Вещи легко встраиваются в словесный ряд в отличие от человека, и этот ряд развивается по своим автономным законам:
Взятая в цифрах, вещь может дать
тамерланову тьму,
род астрономии. Что под стать
воздуху самому.
<…>
В будущем цифры рассеют мрак.
Цифры не умира.
Только меняют порядок, как
телефонные номера.
Самодовлеющая система видится поэту правлением сверхабстрактного, но и «сверхабсолютного» тоталитаризма. Антиутопии XX века («Мы» Замятина и другие произведения) нарисовали математизированное государство, а отечественная власть реализовала многие страшные предположения. Среди них – замену человека номером.
Поэтическое воссоздание Бродским (или «реставрация») античных «геометрем»-философем, кроме многого прочего, связано с вниманием автора к проблемам и вопросам, лежащим на границах современной математики, физики и философии, касающимся структуры мироздания. Платоновское учение об идеях по-своему не столь далеко отстоит от представлений физики о строении вещества, заметил В. Гейзенберг[29]. А. Грюнбаум для иллюстрации «замкнутого», нелинеарного времени воспользовался традиционным образом – символом вечности в античной философии – окружностью или орбитой, но по этой орбите движется одна-единственная частица, и в этом мире не может быть никакого наблюдателя[30].

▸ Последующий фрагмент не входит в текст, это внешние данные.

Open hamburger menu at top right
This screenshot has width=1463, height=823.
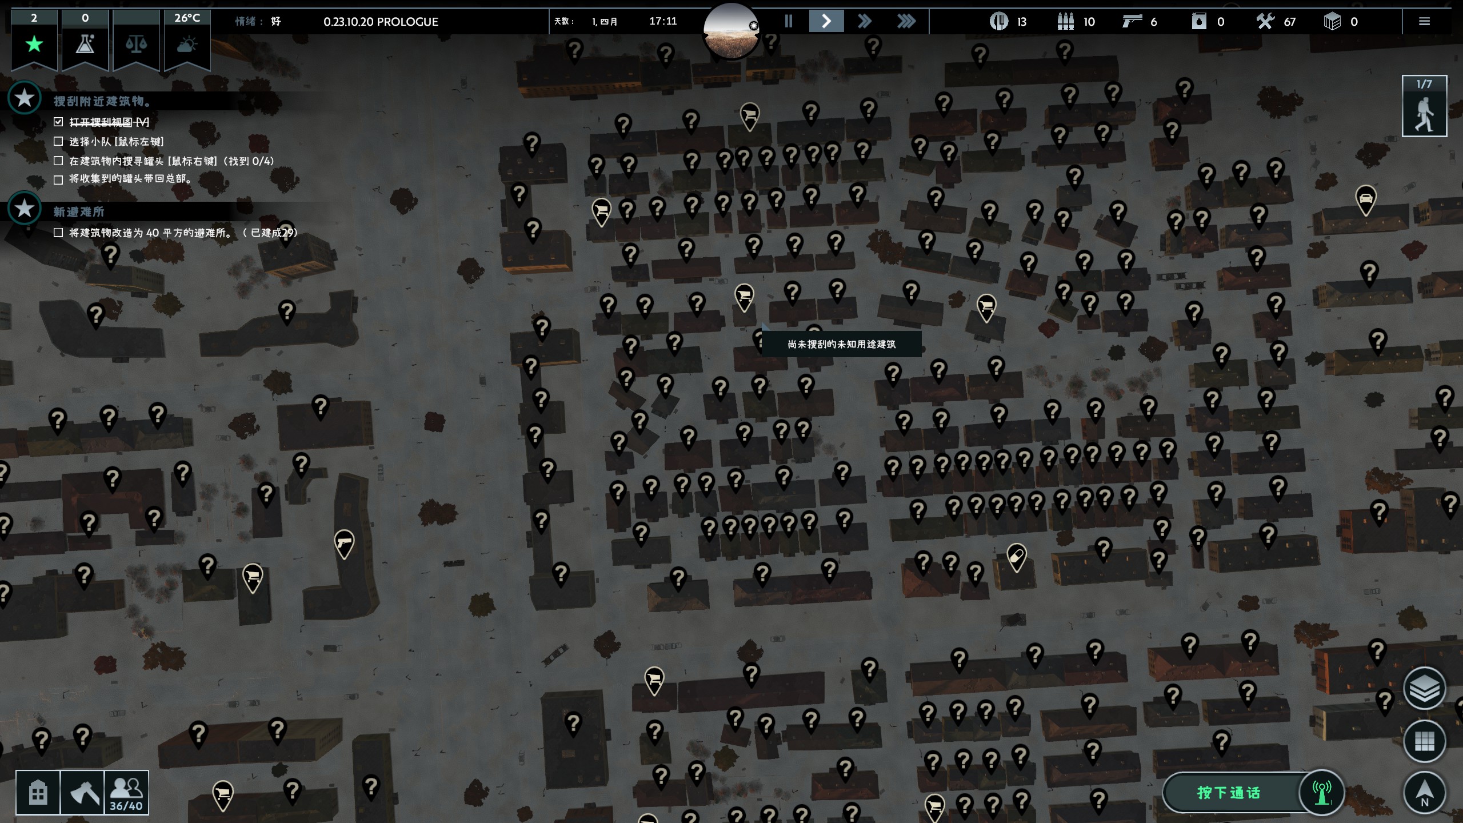coord(1424,22)
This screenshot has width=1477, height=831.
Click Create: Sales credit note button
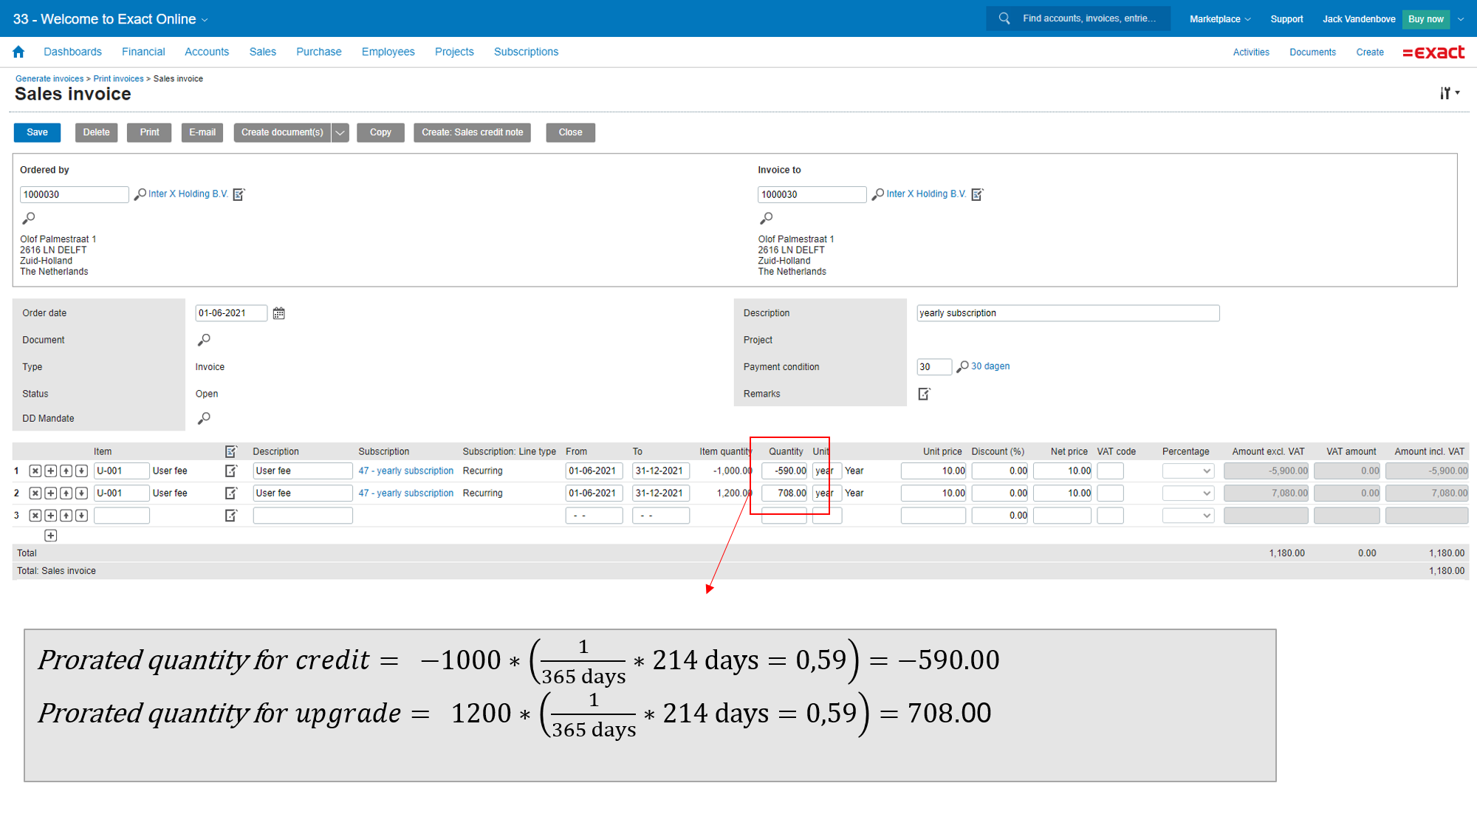(472, 132)
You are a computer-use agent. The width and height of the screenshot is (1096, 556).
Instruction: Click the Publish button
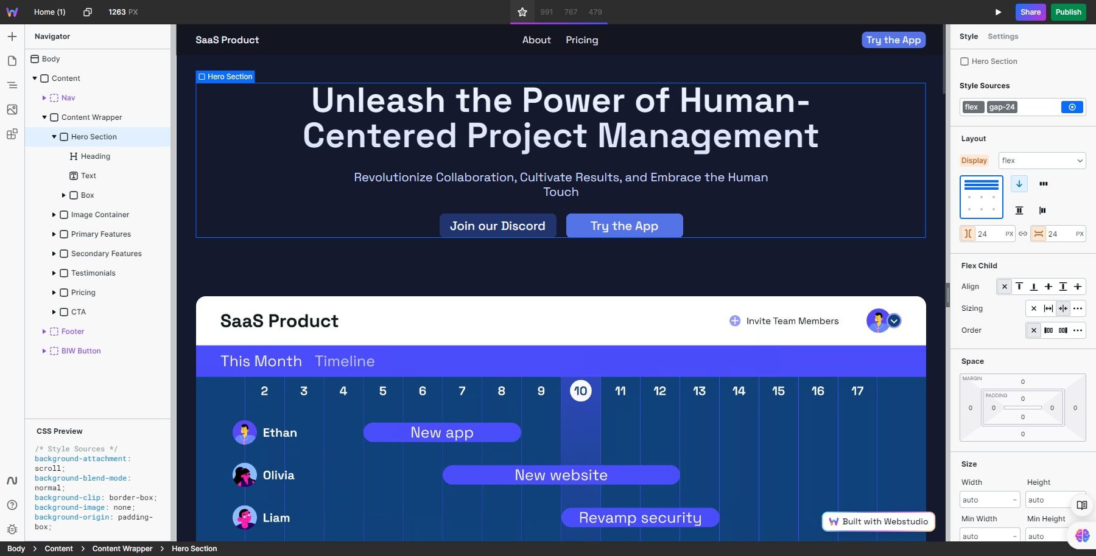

Современное научное сознание в некоторых отношениях согласно с античной мыслью, но в повседневном бытии и душевном опыте между Античностью и нашим временем – пропасть.
Наше существование разрознено, атомизировано и обессмысленно,– констатирует Бродский[31]. Античная философия, исходящая из построений Платона, не только отличается высокой системностью, но и приписывает таковую жизни, миру. Это черта платонизма, привлекающая и отталкивающая поэта одновременно.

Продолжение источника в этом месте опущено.